Where the lines below hold images, skip those and copy every word exactly.

[[ EXERCISE MATERIAL, beginning ]]

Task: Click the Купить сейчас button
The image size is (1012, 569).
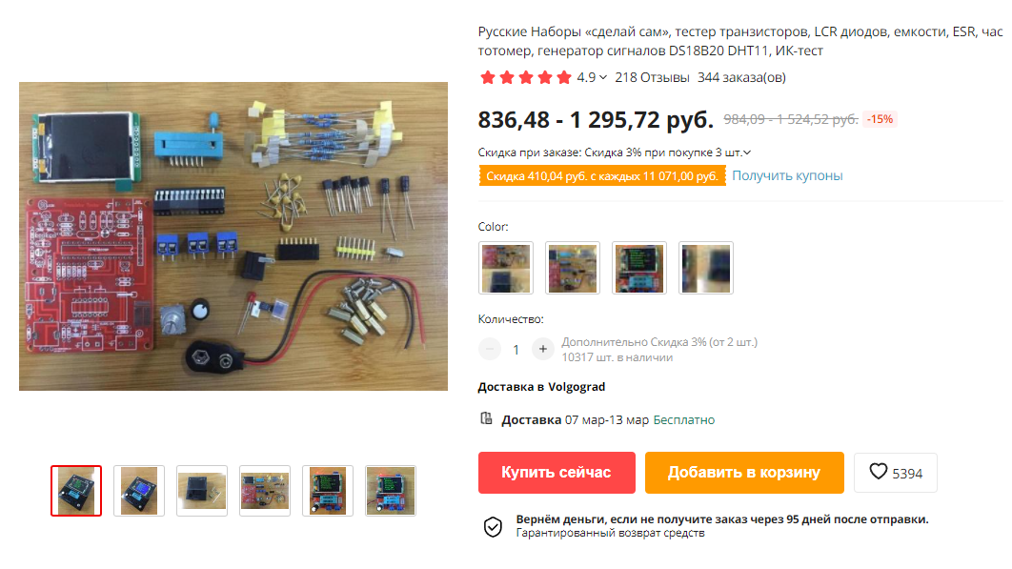Action: point(557,473)
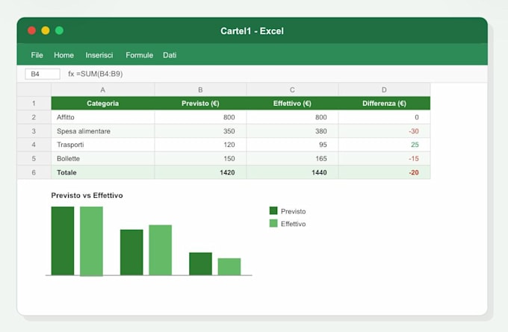
Task: Open the File menu
Action: [x=37, y=55]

[[ EXERCISE MATERIAL, end ]]

▶ TASK RESULT:
Task: Click the Купить сейчас button
The image size is (1012, 569).
Action: point(557,473)
Task: Open the File menu
Action: [x=37, y=55]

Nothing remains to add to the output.